Duke Group

The five-year plan is dead

The very concept of ‘strategic planning’ has been under pressure for about 50 years. We’ve just chosen to ignore it

by Steve Miller

Realising that the five-year plan is dead is not a knee-jerk reaction to Covid-19. The very concept of “strategic planning” has been under pressure for about 50 years. We’ve just chosen to ignore it.

The source of the stress lies in the antecedents of “strategic planning” itself. It came from the military and was proven and honed by two world wars. It permeated business and became codified and accepted practice for business leaders who were indoctrinated at postgrad business schools, mistaking an MBA for an education.

The problem is that the approach itself was rooted in five seemingly obvious military “truths”:

  • The past reasonably predicted the future;
  • Good data was scarce and hard to come by;
  • Lines of communication were unreliable;
  • People at “the top” knew best; and
  • Most change occurred gradually.

Welcome to 2020.

=== Work order A ===
According to the article on strategic planning, where did strategic planning originate?
=== Work order B ===
Carry the article on strategic planning forward from its last line.
The rows after the article on strategic planning are separate material.

=== Data under study ===
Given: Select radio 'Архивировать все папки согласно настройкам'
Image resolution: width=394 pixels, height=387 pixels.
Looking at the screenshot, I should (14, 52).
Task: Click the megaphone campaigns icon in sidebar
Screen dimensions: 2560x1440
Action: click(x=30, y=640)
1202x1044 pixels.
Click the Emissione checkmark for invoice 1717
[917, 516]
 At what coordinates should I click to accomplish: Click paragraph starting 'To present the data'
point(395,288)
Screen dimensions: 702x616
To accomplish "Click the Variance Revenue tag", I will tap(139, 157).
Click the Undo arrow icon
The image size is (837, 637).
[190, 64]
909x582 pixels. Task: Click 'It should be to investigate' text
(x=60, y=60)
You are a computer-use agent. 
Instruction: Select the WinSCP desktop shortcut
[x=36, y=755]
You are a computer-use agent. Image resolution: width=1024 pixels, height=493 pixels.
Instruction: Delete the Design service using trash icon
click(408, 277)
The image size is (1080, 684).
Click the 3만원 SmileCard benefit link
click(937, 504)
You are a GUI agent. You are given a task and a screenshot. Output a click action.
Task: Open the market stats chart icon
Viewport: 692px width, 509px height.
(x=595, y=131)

=== Reply A ===
It came from the military.

=== Reply B ===
The past no longer guarantees an accurate view of the future. It really hasn’t since April 7 1969. We just didn’t realise it at the time. The birth of the internet ushered in a space that allows people to gather and share information across the globe. It’s a space where ideas can be expressed and reshaped and you can learn just about anything you want to. In real time. At next to no cost. And it’s turned every one of the strategic planning precepts on its head.

The truth is that most strategic plans are nothing more than the Linus security blanket of corporate higher echelons. Most are, I suspect, a means to appease prying investors and to persuade employees that the bosses have a plan as they continue to micro-manage the day-to-day activities of the business. Which, as it happens, may be exactly the right thing to do.

Where is strategy headed?

While strategic planning might be dead, strategy is not. It’s just how we need to do it that has evolved. Five new precepts have replaced the old quintet:

1.     It starts with purpose

The new view of business strategy starts with a statement of intent. Ordinarily this is encapsulated in a 10-year, high-level view of the future and the role the business intends to play in that space. It clearly and unambiguously spells out the purpose of the business. If you haven’t been paying attention to the long game you might want to take another look at your Chinese competitors – they’ve likely been doing it while you’re relying on Trump to protect your patch for a couple of years. The jury is out on that one.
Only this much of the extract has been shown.